I thought it would be mutually beneficial.
From a practical standpoint, yes it would make sense.
Unfortunately, inventory control isn't handled by practical, all knowing people that blindly trust everyone is working for the greater good. In fact in many cases, the process isn't controlled by people at all. But then, this has a lot to do with the fact that a lot of people
would scam the system if they could.
There's a reason why every MacBook Pro box has a a series of barcodes on the side of each box that match up with serial number on the machine inside. Not everyone has the pure, practical, good-natured intentions that (we assume) you have. Others have been known to do this exact same thing for the purposes of scamming Apple and Amazon. If this inventory process check were not in place, there
would be people buying i7 MacBook Pros from Amazon, and then returning cheaper i5s they bought somewhere else (or maybe even a busted-up model from last year). To a person who doesn't intimately know Apple's product line, they would look the same on the outside.
Amazon's staff don't read the macrumors forums as part of their jobs. They don't know that you happened to win a $5,000 gift card somewhere else. They don't know that you bought the same exact model and want to return that one to them because you already have yours all nice and set up. And they don't know you, let alone do they know you well enough to believe you're a good guy with good intentions.

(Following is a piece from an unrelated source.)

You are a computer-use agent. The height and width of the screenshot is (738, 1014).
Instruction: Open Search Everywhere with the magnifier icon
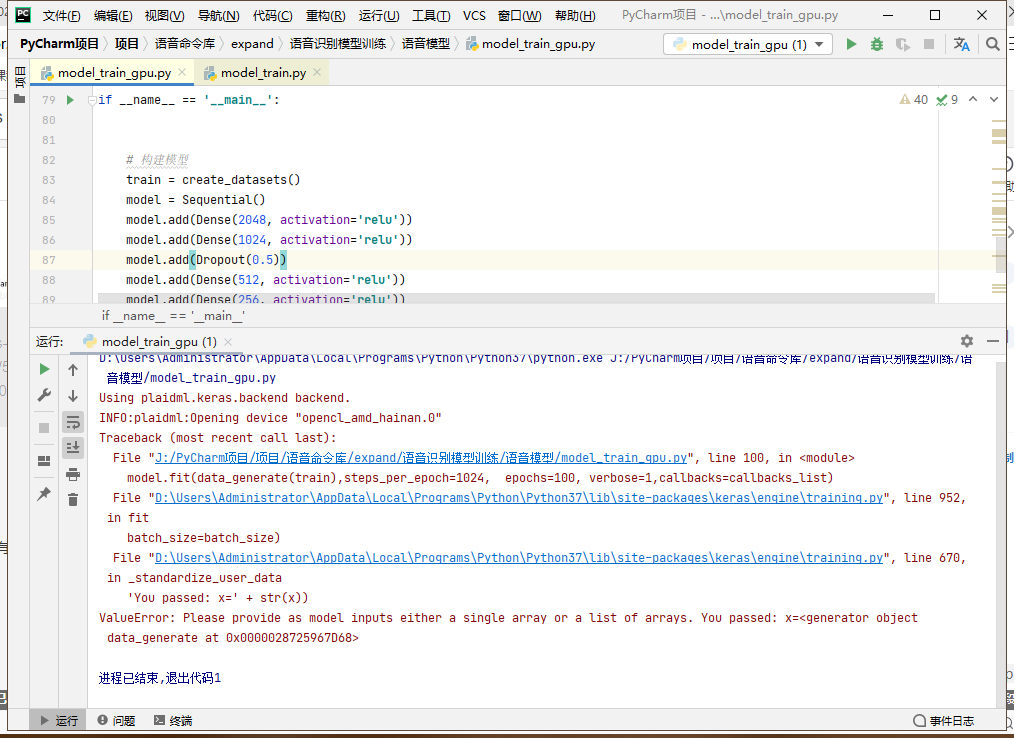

All they would see is that you bought an MBP with a certain serial number from them, and what they got back was an MBP with a different serial number. Not being Apple employees and probably not very familiar with Apple's product line, the employee checking in your return probably won't be able to tell for sure that the configuration is exactly the same. They don't know where the new MBP came from, what its history is, where you got it from, or why you're returning it to them instead of the one they sent you. And so, they're not going to accept it.
So, although your proposal WOULD be beneficial to them, the lack of knowledge, the risk, and the fact that most other people doing this same thing
aren't trying to be good little boy scouts means that Amazon isn't going to chance it.